Invité de franceinfo, le secrétaire d'Etat en charge du Tourisme Jean-Baptiste Lemoyne a ainsi répété : "Les plages sont fermées jusqu'au 2 juin, parce que ce sont de véritables aimants. Et aujourd'hui, ce qu'on souhaite, c'est éviter les brassages de populations pour continuer à lutter et à gagner contre ce virus." Et d'effectuer une comparaison historique : "Vous savez, en 1936, les congés payés, c'était une conquête sociale. En 2020, ces vacances seront une conquête sanitaire. On doit encore, pied à pied, faire refluer l'épidémie."

Comment réagissent les acteurs locaux ?

Cette inflexibilité a le don de faire bondir élus du littoral et habitants des bords de mer. "On demande la réouverture de manière raisonnée et encadrée des plages à partir du 11 mai pour des activités physiques et sportives", explique Liliana Tanguy, députée LREM du Finistère, à l'origine d'un courrier signé d'une soixantaine de députés et adressé à Edouard Philippe.

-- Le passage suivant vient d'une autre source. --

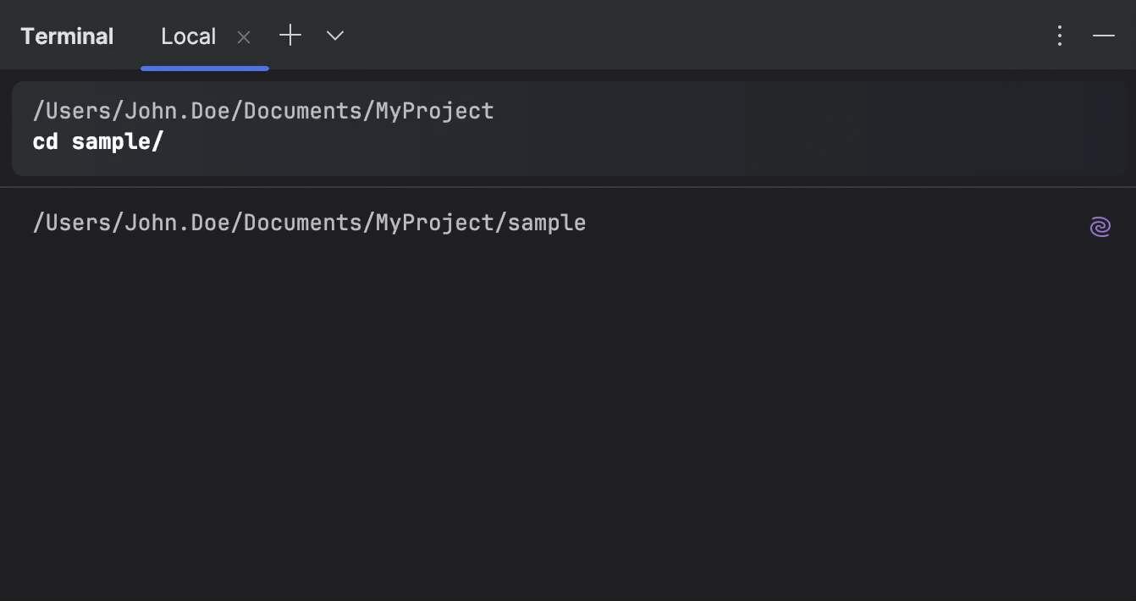Open a new terminal tab with plus icon

pos(290,36)
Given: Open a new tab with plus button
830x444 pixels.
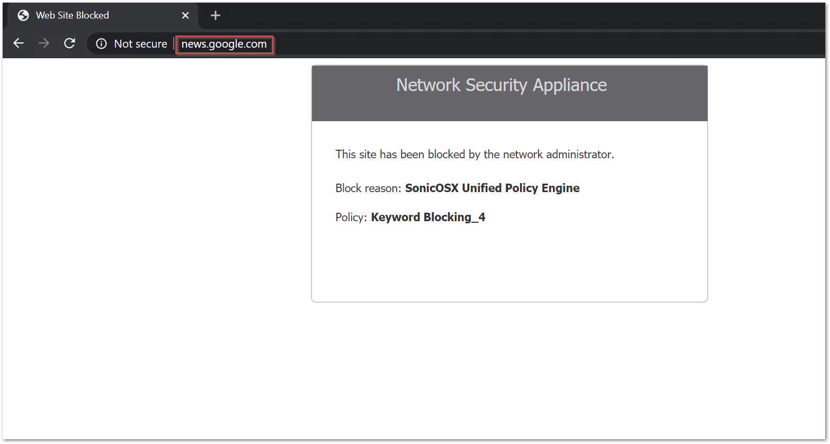Looking at the screenshot, I should click(215, 15).
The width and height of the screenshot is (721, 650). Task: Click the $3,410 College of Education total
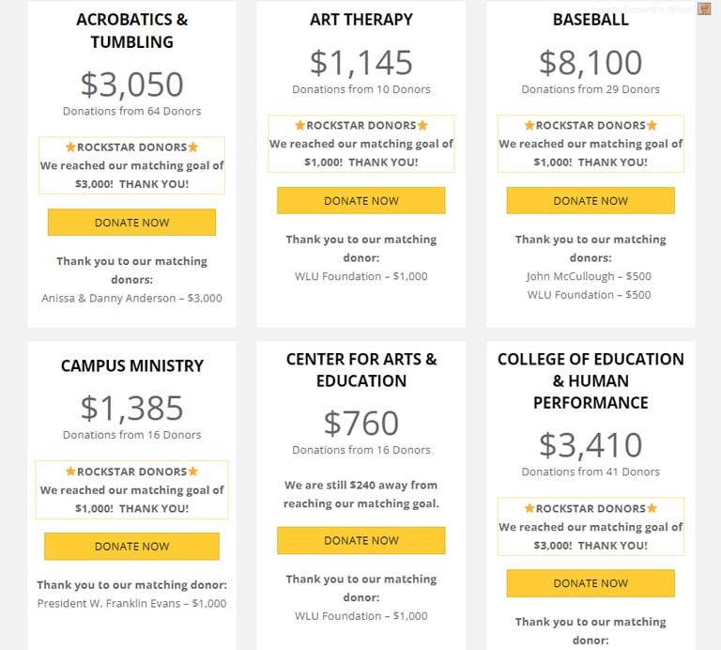click(x=591, y=445)
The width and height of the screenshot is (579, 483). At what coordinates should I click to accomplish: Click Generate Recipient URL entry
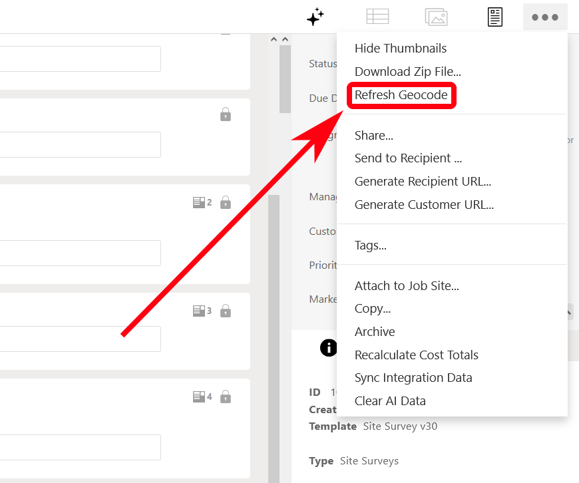pos(423,182)
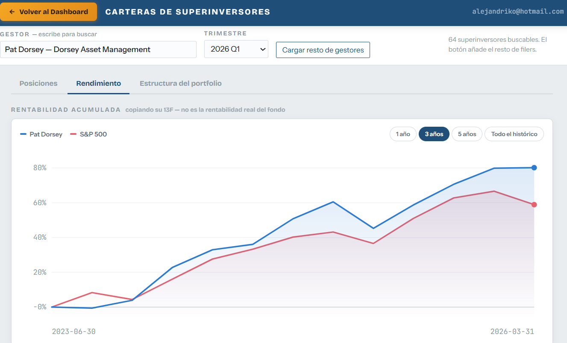Open the Rendimiento tab
The image size is (567, 343).
pyautogui.click(x=99, y=83)
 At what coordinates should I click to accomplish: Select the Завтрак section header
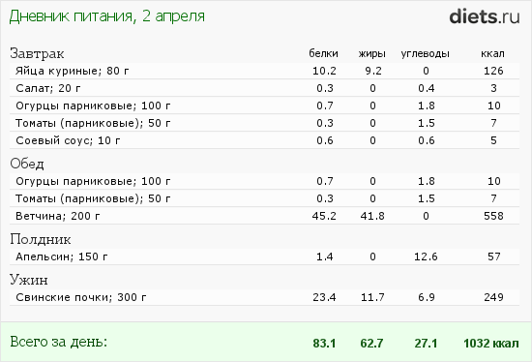(37, 53)
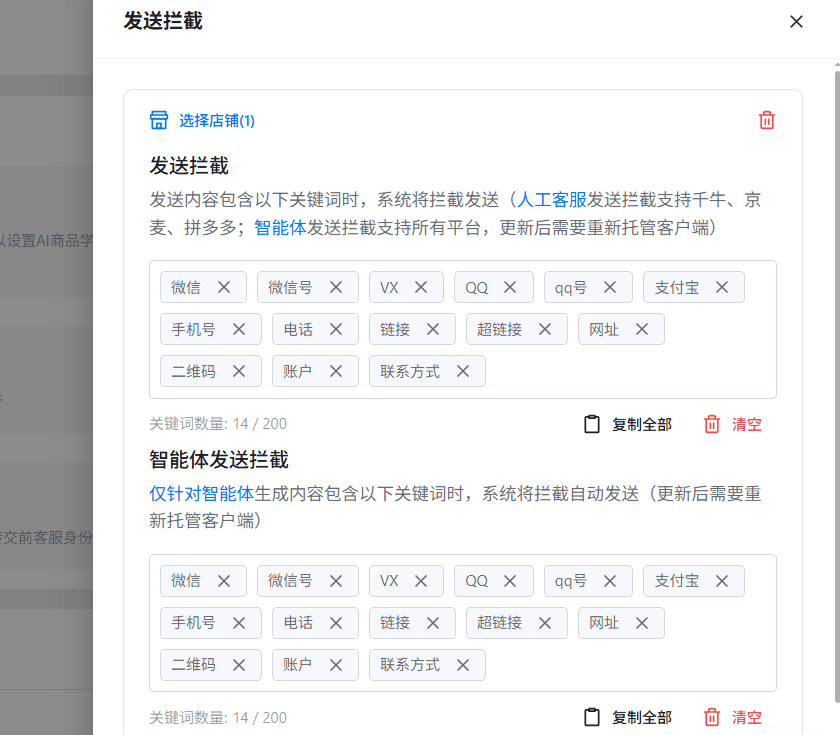Click the clipboard icon next to 复制全部 in 发送拦截 section

(592, 423)
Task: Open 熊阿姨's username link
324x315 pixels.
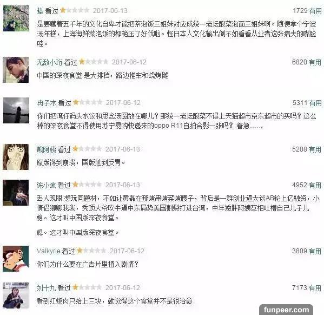Action: coord(47,149)
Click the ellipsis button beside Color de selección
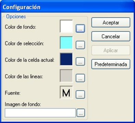Viewport: 135px width, 123px height. [x=80, y=45]
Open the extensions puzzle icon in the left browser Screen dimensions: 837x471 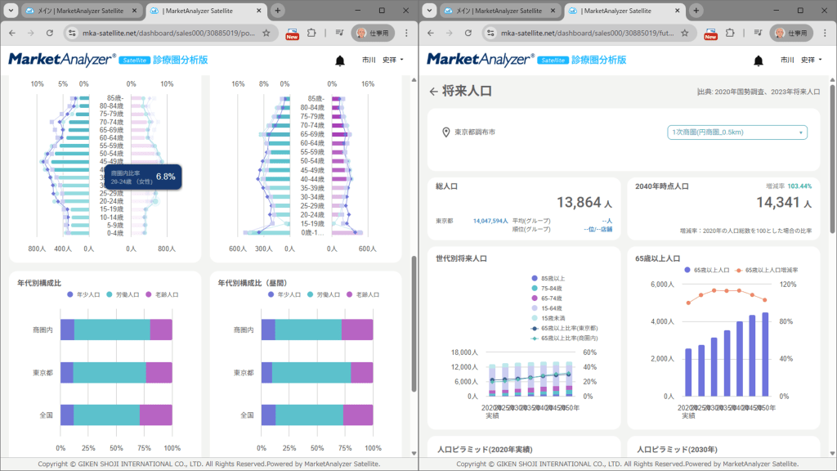(x=311, y=33)
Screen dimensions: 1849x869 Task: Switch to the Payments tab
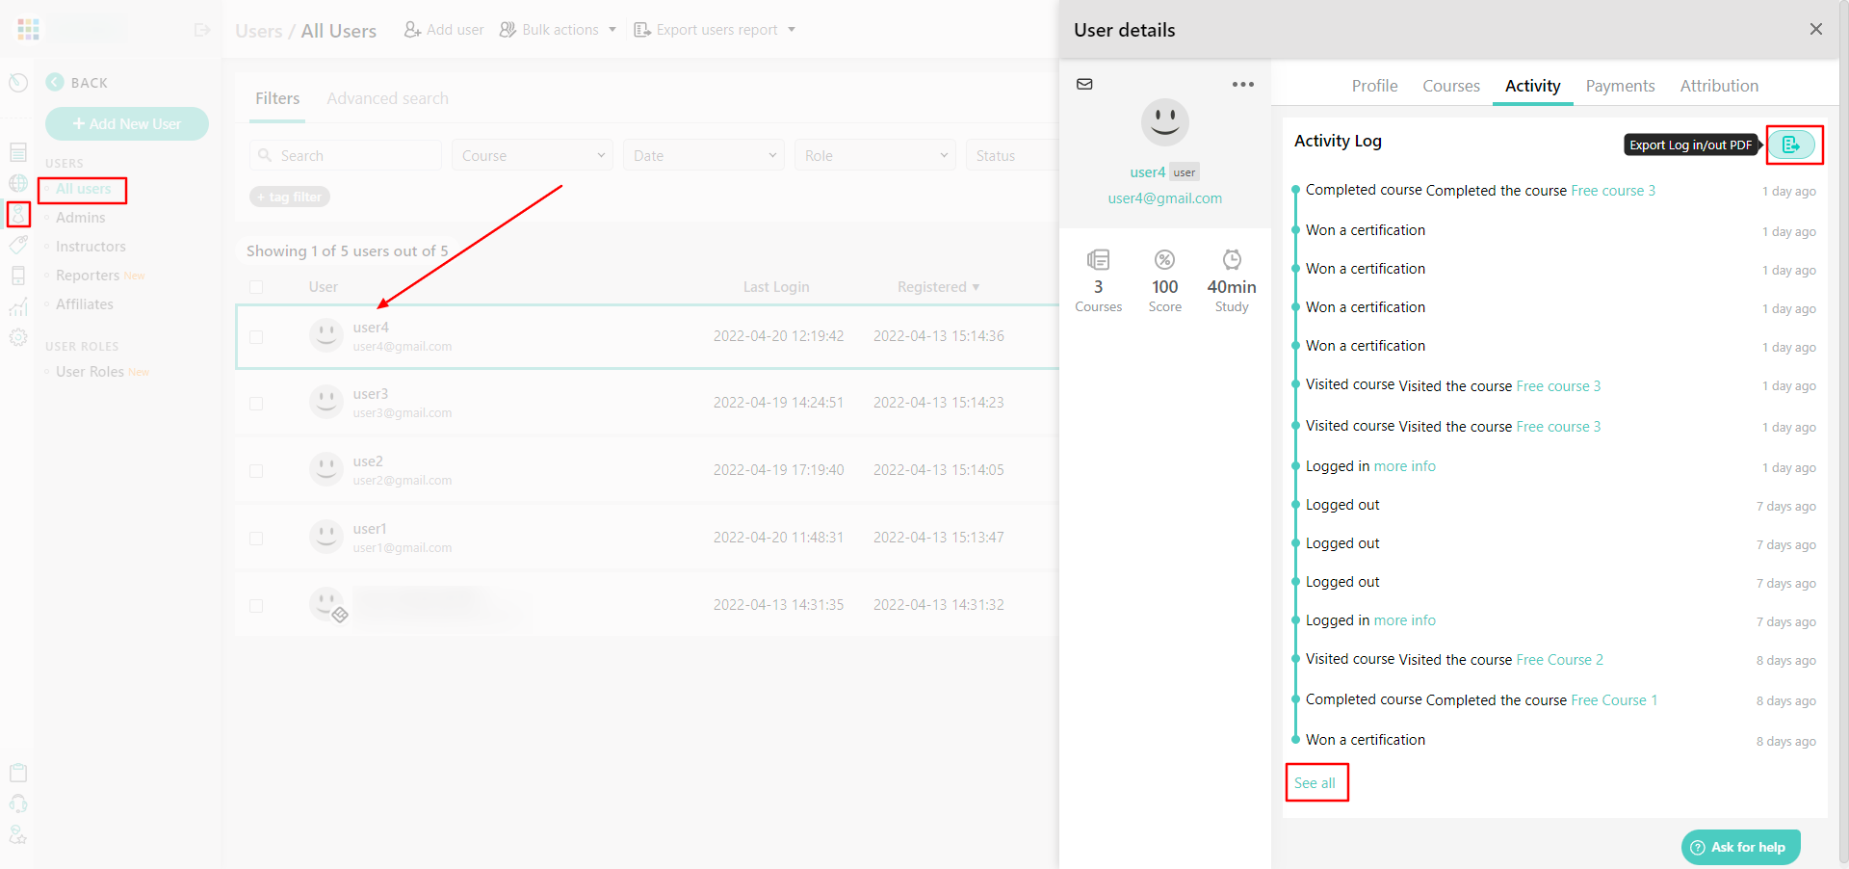coord(1621,86)
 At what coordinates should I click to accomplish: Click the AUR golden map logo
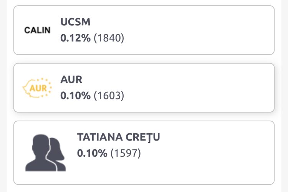tap(37, 88)
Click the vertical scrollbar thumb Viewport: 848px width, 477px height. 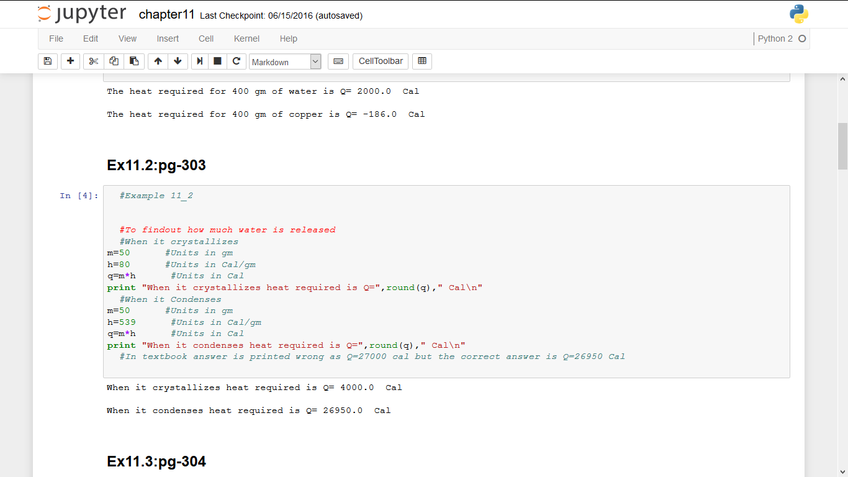pyautogui.click(x=842, y=146)
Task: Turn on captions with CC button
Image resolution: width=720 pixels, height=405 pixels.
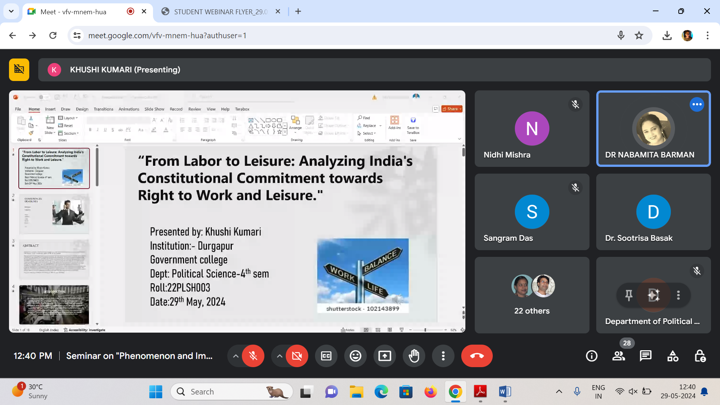Action: (326, 356)
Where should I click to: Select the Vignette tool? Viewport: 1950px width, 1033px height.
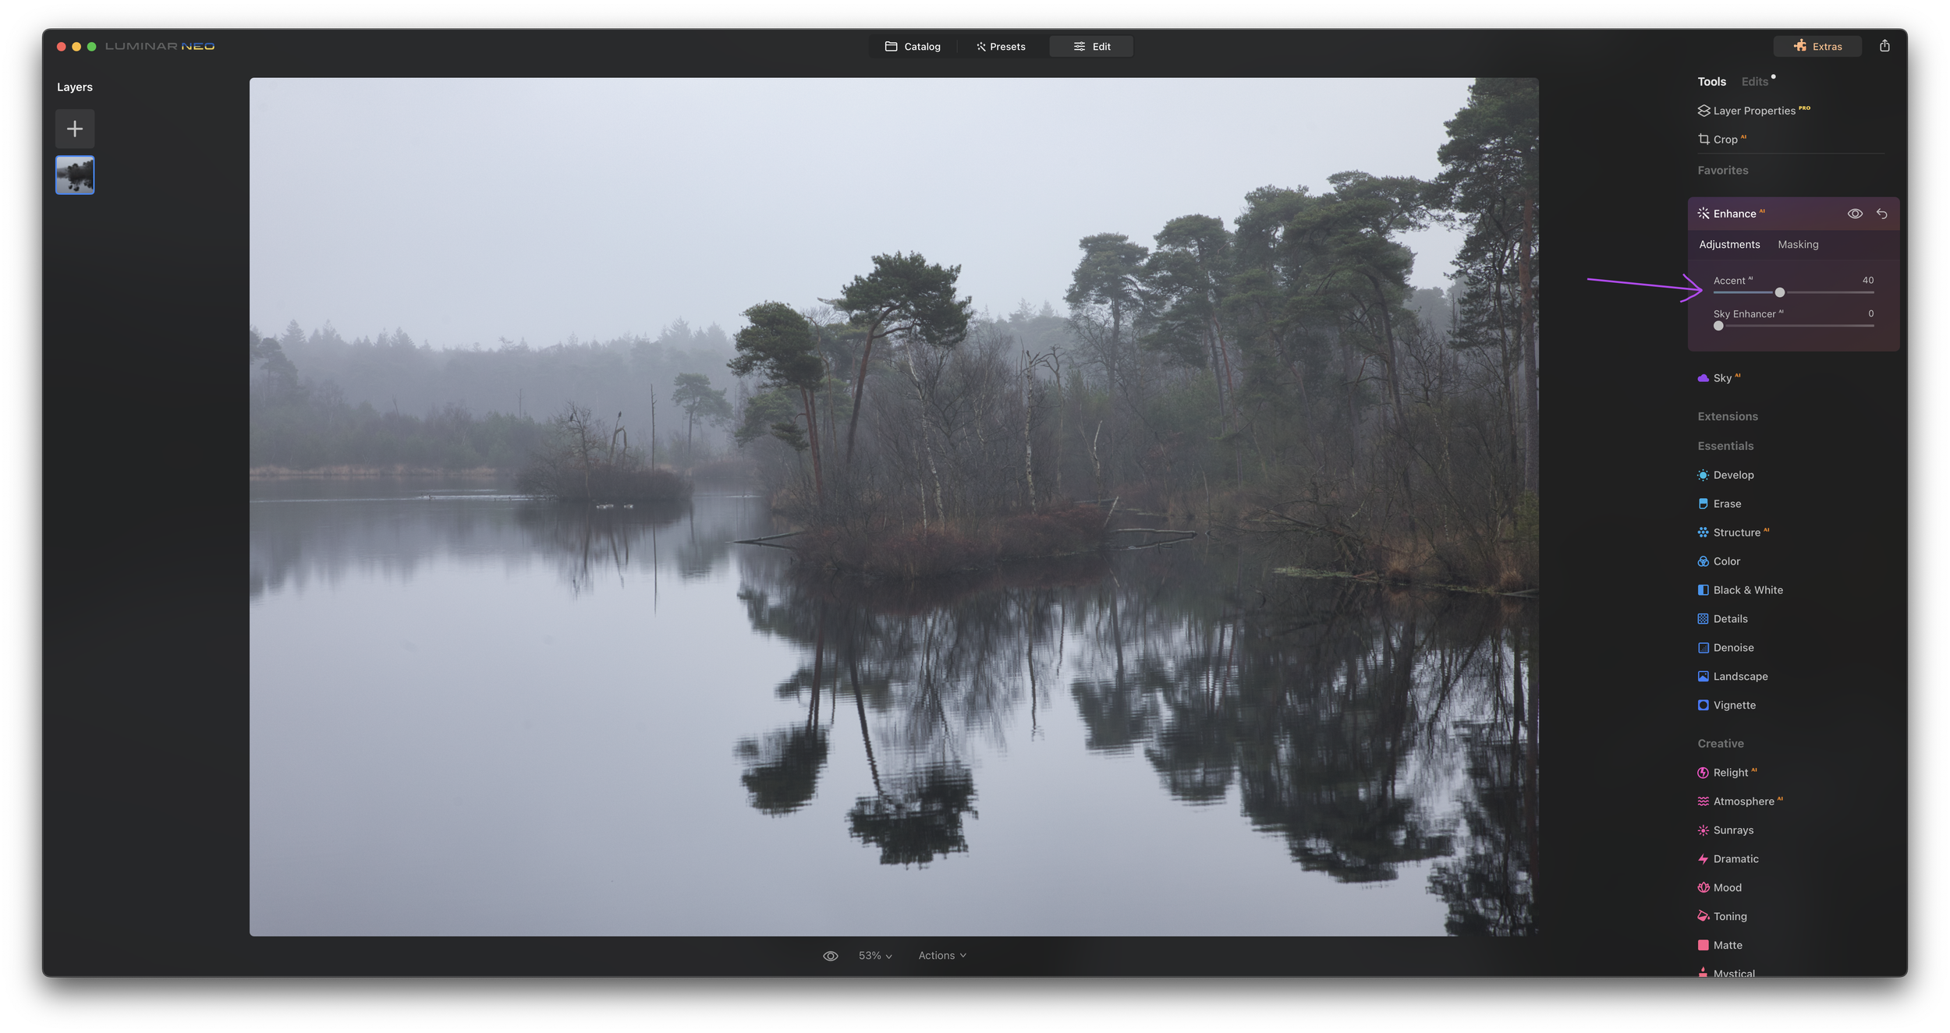[1733, 705]
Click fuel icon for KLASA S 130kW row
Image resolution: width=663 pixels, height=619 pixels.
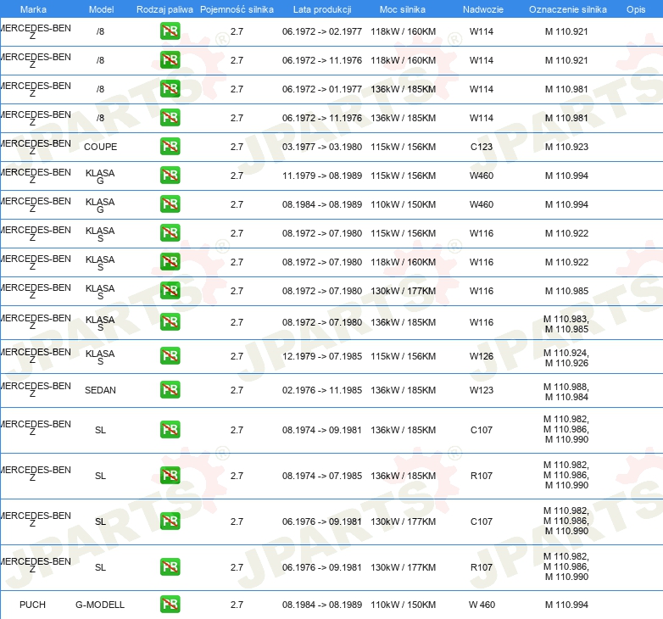coord(170,291)
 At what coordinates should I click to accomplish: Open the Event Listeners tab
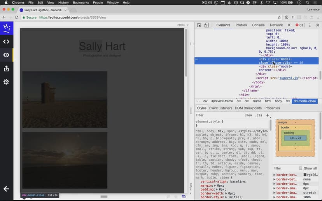click(220, 108)
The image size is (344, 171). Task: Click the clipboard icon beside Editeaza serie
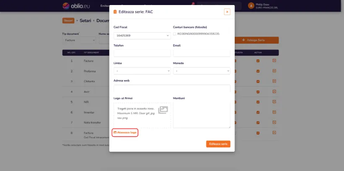coord(115,12)
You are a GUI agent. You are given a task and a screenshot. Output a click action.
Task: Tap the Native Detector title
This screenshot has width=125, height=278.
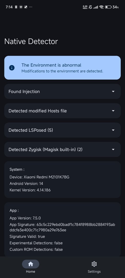(x=31, y=41)
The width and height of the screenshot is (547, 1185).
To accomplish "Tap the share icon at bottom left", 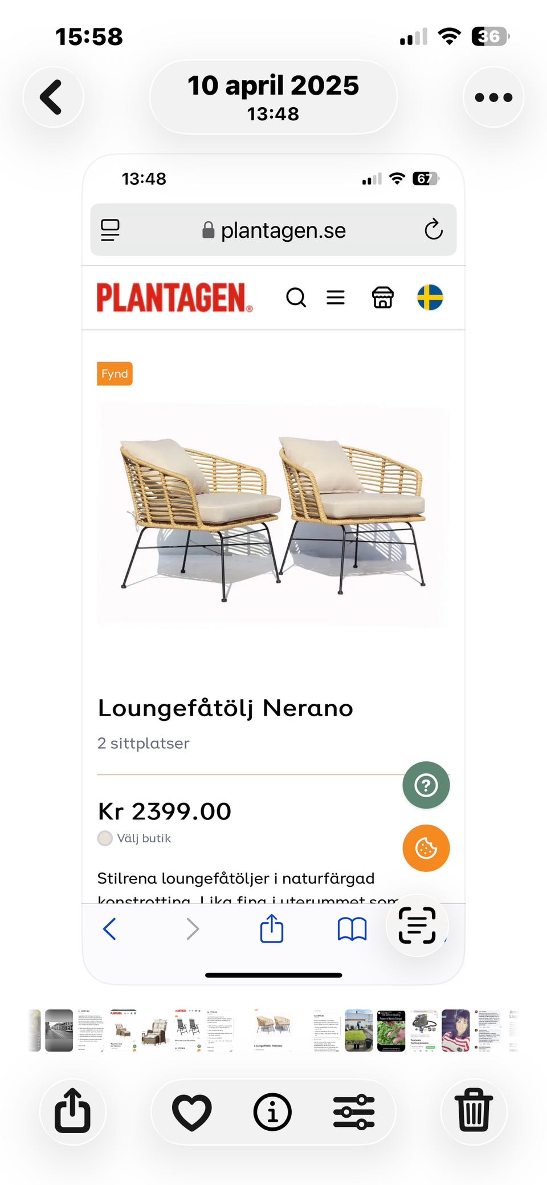I will (72, 1111).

"Les forêts sont ouvertes à partir du 11 mai, y compris en région rouge. On peut faire la même chose pour les plages sous la responsabilité des maires", a de son côté assuré le socialiste Loïg Chesnais-Girard, le président de la région Bretagne.

Ces élus mettent en avant le concept de "plage dynamique", qui consisterait à n'autoriser que la pratique d'une activité physique sur la plage et en mer en respectant les consignes sanitaires. "On ne demande pas le retour des serviettes sur la plage avec tout le monde qui s'agglutine dessus. Si les surfeurs, kitesurfeurs ou les planchistes sont sur l'océan, il y a moins de risque que d'être dans le métro", explique ainsi Ronan Loas, maire de Ploemeur (Morbihan), dans Le Télégramme.

Sur les réseaux sociaux, les pétitions se multiplient. L'une d'elles, lancée par des surfeurs, avait recueilli mercredi près de 90 000 signatures. Mais quelques voix discordantes se font entendre : interrogé par Ouest-France, le triple champion de France de paddle et infirmier Gaétan Sané estime juge qu'une ouverture prématurée des plages pourrait se "payer cher". "Les loisirs sont les derniers besoins essentiels à la vie, alors forcer l'ouverture des plages pour du loisir alors qu'il y a du personnel toujours en tension dans les hôpitaux, c'est surprenant", ajoute celui qui a prêté main-forte dans un hôpital de Mulhouse lors des premières semaines de la crise sanitaire.

La situation peut-elle évoluer ?

Difficile à dire. Si les déclarations du gouvernement semblent montrer une fermeté sur le sujet, des acteurs cités par la presse locale semblent être optimistes. "J'ai senti de la part du préfet du Morbihan des signes d'ouverture. Il n'y a pas de blocage à son niveau. On est plusieurs à faire du lobbying. Il n'est pas exclu qu'il y ait un assouplissement", assure ainsi le maire de Ploemeur au Télégramme. Citant "une source qui suit de près les discussions sur le sujet", le quotidien breton indique en outre que "les plaisanciers et pratiquants de sports nautiques pourraient au final réussir à accéder à leur spot favori ou quitter leur port d'attache", sans qu'une date soit pour le moment arrêtée.

Dans l'attente d'une inflexion du gouvernement, certains ont d'ores et déjà annoncé leur intention de ne pas respecter la loi. Sur l'île charentaise d'Oléron, le maire (DVD) de Saint-Pierre a écrit au président de la République pour lui annoncer qu'il prendrait un arrêté pour rouvrir le 11 mai ses 15 km de plage, rapporte France Bleu"Des actions d'éclat se préparent pour la semaine prochaine si l'interdiction d'accéder au littoral et à la mer se maintient. Nous serons présents et en force pour exprimer notre détermination", tempête dans les colonnes du Télégramme la navigatrice Anne Quémeré, qui ne comprend pas le maintien de l'interdiction "alors que les hôpitaux se vident et que la région est classée en vert".